AKfanatic wrote:DASMACKDOWN wrote:Susan wrote:
He earned his reputation.
The Bulls had the worst run of any pro sports team ever when MJ left. There's probably hundreds, if not thousands of people who could have built a championship level roster with MJ, there's only one MJ.
**** Jerry Krause, **** Gar Forman, **** Tim Floyd and **** Fred Hoiberg.
I may not say it as harsh but I agree with the sentiment. Krause earned his reputation because of what happened AFTER the dynasty.
His ego is what caused the breakup. And what happened after, was the universe telling him to humble himself.
Krause literally said he will get his team into the playoffs in 3 years. Well in the 5 years after the breakup, the Bulls were the worst team in league history during that stretch. And its funny that it recovered the moment Krause left.I know Krause aint around to defend himself or clarify his remarks, but his points were clear as day.

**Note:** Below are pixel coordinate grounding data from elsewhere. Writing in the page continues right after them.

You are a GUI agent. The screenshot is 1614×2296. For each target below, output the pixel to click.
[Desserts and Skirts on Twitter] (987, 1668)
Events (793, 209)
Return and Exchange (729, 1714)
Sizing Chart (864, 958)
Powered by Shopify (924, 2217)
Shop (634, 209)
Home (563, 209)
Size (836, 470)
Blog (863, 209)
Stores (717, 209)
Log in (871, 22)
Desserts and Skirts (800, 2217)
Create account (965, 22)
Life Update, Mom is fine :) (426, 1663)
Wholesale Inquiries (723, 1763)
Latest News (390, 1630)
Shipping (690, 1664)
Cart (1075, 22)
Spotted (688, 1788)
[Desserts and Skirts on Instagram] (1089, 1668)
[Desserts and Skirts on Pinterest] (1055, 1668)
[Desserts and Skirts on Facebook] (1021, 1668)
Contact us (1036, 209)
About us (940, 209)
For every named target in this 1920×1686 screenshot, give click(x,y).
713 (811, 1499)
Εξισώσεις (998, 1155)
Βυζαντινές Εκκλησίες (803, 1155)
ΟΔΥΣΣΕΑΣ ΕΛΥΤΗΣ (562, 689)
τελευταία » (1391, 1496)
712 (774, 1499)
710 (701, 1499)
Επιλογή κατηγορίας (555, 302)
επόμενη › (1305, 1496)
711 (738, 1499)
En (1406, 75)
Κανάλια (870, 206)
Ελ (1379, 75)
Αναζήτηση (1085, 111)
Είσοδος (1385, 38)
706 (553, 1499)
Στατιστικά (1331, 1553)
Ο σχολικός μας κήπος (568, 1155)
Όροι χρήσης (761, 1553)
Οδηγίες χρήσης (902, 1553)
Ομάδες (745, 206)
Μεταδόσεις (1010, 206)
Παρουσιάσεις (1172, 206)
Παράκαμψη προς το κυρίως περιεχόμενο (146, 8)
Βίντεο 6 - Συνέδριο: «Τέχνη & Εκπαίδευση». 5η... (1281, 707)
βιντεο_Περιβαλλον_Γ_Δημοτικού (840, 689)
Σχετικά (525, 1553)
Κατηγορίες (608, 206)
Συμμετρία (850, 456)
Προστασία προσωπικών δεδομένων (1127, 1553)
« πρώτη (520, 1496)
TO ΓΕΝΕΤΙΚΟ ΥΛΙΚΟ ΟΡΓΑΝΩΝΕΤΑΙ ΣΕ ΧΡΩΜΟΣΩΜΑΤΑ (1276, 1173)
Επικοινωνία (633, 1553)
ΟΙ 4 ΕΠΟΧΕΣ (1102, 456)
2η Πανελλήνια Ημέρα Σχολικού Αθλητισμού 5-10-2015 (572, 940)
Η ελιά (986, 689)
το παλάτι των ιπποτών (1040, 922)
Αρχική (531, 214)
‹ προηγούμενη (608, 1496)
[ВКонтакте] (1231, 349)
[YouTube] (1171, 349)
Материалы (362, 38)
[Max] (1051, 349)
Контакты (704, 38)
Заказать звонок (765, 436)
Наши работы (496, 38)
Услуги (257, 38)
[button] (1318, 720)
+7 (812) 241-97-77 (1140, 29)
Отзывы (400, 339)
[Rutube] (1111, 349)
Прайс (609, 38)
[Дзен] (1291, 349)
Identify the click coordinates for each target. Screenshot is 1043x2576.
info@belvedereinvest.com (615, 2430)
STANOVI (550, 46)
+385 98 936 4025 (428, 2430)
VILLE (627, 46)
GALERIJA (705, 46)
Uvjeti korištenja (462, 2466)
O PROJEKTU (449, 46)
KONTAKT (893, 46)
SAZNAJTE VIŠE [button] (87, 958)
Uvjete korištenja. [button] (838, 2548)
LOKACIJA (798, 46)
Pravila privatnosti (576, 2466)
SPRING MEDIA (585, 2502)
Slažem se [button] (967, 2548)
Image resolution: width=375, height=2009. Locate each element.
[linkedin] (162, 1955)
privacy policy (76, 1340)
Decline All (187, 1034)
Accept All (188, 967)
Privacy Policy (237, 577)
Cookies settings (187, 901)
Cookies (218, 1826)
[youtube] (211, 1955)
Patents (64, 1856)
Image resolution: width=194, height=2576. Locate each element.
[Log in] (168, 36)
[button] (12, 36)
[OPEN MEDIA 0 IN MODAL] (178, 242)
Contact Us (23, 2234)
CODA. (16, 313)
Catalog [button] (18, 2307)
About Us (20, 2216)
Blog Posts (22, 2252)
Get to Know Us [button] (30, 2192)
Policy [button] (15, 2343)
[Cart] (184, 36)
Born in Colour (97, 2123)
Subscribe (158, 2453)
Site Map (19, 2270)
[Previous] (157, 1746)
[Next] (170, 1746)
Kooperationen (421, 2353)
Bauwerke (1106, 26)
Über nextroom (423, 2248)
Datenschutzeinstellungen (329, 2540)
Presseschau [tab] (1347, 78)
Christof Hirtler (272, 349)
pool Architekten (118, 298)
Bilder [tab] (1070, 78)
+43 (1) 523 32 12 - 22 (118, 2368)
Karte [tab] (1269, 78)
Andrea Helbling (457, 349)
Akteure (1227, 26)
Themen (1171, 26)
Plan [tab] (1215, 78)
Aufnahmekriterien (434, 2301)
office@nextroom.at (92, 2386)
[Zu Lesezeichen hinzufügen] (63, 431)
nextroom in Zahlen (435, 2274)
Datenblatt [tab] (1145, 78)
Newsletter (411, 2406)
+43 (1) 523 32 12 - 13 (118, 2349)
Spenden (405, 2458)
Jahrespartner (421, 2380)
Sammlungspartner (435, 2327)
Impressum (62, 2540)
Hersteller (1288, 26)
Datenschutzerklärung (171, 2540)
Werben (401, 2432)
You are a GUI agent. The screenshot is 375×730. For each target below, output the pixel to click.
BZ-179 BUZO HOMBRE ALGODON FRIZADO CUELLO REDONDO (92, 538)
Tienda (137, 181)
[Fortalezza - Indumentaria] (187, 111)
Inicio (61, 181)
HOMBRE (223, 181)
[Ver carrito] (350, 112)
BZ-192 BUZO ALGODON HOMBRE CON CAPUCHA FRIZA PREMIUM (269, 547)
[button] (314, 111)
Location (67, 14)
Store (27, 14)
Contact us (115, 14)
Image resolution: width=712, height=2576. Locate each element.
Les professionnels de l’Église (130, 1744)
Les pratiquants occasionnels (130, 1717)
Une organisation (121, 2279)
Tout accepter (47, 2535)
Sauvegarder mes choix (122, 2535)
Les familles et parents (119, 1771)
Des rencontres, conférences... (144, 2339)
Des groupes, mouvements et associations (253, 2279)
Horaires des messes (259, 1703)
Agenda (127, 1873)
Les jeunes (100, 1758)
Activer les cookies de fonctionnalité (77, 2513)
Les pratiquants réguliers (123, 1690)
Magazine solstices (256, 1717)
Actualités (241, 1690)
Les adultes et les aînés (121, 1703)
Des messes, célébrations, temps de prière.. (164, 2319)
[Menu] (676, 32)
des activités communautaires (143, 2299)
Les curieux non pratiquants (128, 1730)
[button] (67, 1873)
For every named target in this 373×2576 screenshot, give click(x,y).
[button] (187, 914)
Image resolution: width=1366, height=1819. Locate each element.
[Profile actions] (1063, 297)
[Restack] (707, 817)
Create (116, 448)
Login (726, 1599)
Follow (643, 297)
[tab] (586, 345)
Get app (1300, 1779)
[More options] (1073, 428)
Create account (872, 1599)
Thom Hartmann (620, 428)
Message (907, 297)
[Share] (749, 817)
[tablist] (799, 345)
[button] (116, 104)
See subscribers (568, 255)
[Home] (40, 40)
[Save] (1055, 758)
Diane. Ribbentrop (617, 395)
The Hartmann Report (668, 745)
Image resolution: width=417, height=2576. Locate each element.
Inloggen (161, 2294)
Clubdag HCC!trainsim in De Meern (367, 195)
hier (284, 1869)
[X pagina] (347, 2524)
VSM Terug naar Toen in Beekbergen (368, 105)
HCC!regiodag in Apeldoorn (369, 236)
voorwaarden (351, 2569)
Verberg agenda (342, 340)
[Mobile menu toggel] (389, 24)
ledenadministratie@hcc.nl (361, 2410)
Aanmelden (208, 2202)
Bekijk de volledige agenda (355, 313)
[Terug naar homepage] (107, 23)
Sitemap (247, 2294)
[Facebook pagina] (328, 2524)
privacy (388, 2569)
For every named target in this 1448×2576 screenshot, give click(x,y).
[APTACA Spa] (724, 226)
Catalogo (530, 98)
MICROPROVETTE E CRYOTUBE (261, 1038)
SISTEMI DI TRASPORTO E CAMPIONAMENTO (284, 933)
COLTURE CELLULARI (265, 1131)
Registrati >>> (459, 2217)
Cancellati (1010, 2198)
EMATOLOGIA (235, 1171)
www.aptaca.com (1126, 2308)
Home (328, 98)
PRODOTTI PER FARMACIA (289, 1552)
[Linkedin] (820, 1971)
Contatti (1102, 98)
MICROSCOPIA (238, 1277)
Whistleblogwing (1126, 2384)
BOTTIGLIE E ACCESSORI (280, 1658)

Here’s the previously mentioned podcast
http://m.espn.com/general/play?id=27061448
Good re-listen (I forgot about this interview, I did listen to it when it came out). Krause had a bunch of strikes, particularly 97-99 (one after another), but he was an exceptionally genius scout and excellent GM, a pioneer in many ways. I dunno if I buy that a bunch of GMs could've made a chip roster with Jordan. Yeah, MJ was the best player ever, but there have been super intense MVP players who never sniffed a championship with their
draft-organizations (Garnett, Lebron). A very common mistake is overloading early with contracts and vets due to the player's demand, and then by the time they hit their prime, the roster and cap/draft situation is total junk. In many ways, same thing going on with Milwaukee- they have a great little window and an excellent coach but I would say that team has very serious flaws when you consider they're capped.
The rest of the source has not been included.